§ Aim
Turn the items into a numbered list, beginning with the first line and continuing through the line containing "pos(186,25)". Leave out blank lines.

* START Given entries *

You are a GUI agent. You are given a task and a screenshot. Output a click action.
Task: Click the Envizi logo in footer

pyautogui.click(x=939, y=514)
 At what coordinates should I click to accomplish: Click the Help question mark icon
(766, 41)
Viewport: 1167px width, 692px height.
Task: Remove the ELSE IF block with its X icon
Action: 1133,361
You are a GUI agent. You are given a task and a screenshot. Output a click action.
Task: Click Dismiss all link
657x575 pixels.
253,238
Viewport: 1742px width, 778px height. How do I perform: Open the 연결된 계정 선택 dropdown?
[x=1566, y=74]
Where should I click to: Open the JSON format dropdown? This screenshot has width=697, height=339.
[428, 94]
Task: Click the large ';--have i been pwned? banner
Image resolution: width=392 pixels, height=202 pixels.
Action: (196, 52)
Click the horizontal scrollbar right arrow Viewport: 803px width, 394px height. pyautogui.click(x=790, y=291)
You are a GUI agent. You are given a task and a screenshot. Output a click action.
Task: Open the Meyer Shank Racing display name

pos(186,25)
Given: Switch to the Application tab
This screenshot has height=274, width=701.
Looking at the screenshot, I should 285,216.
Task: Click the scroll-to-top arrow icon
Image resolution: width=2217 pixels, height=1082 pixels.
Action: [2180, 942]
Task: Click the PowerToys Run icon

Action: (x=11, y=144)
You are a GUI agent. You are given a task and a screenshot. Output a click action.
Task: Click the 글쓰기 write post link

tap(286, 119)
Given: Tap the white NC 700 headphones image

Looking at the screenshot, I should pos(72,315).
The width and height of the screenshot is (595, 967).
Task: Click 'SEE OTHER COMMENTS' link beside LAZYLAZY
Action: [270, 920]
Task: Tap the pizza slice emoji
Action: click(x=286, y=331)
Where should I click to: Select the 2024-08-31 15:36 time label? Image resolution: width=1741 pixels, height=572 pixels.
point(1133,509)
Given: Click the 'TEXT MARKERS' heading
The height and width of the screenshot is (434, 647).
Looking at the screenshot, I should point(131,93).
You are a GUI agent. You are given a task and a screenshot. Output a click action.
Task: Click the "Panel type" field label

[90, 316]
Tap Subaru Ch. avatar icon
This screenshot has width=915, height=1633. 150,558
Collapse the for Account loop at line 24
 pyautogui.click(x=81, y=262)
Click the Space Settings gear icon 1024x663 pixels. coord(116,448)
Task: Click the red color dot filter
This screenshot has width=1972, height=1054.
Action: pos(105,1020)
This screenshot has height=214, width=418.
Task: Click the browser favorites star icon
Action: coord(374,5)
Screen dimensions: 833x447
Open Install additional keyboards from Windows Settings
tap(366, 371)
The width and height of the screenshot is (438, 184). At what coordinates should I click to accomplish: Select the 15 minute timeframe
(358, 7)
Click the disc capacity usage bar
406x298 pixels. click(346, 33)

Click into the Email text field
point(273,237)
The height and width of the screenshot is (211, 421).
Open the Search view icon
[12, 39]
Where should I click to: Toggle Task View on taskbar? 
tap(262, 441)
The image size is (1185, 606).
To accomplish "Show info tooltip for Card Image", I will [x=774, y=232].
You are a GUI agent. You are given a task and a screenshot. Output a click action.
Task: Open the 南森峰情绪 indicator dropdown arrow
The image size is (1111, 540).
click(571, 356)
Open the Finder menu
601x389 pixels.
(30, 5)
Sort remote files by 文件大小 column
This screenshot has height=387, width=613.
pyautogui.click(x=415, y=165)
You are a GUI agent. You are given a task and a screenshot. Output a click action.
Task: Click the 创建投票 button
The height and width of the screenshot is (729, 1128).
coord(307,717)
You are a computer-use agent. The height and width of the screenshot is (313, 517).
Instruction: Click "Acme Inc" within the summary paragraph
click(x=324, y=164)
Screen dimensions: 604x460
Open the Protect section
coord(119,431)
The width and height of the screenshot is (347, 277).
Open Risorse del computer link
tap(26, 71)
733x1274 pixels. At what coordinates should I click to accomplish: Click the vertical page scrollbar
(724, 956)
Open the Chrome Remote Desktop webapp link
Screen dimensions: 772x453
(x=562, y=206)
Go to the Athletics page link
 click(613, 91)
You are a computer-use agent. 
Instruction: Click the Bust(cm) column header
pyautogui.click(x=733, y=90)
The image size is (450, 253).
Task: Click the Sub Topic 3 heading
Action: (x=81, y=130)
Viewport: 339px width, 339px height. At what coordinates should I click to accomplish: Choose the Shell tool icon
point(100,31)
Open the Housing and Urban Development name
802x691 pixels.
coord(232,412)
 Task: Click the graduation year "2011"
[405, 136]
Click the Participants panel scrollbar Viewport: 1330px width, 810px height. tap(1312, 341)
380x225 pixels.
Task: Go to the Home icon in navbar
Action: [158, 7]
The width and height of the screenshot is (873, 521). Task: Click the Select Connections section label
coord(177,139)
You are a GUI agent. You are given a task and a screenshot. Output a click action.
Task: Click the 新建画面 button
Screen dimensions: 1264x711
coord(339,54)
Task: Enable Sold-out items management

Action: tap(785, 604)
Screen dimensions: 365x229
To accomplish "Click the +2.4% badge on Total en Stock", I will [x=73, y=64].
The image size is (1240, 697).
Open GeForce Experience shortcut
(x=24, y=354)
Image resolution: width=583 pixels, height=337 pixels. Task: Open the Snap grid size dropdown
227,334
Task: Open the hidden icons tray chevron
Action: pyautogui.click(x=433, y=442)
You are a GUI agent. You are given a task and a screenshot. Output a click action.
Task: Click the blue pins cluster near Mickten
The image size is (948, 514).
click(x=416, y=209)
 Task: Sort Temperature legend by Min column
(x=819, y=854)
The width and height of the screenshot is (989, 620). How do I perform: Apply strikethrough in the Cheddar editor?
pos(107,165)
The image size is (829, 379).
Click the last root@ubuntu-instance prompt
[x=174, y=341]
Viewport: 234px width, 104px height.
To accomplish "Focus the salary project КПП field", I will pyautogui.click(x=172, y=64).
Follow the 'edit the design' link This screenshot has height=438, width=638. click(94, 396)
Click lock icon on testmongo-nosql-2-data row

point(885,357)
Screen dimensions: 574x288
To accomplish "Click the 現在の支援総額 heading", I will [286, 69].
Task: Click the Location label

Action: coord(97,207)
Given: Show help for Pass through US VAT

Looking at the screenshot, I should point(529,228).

* END Given entries *

§ Correct answer
1. You are a GUI agent. You are given a task and a screenshot. Output a click action.
2. Task: Click the Envizi logo in footer
3. pyautogui.click(x=939, y=514)
4.  At what coordinates should I click to accomplish: Click the Help question mark icon
5. (766, 41)
6. Viewport: 1167px width, 692px height.
7. Task: Remove the ELSE IF block with its X icon
8. Action: 1133,361
9. You are a GUI agent. You are given a task and a screenshot. Output a click action.
10. Task: Click Dismiss all link
11. 657x575 pixels.
12. 253,238
13. Viewport: 1742px width, 778px height. How do I perform: Open the 연결된 계정 선택 dropdown?
14. [x=1566, y=74]
15. Where should I click to: Open the JSON format dropdown? This screenshot has width=697, height=339.
16. [428, 94]
17. Task: Click the large ';--have i been pwned? banner
18. Image resolution: width=392 pixels, height=202 pixels.
19. Action: (196, 52)
20. Click the horizontal scrollbar right arrow Viewport: 803px width, 394px height. pyautogui.click(x=790, y=291)
21. You are a GUI agent. You are given a task and a screenshot. Output a click action.
22. Task: Open the Meyer Shank Racing display name
23. pos(186,25)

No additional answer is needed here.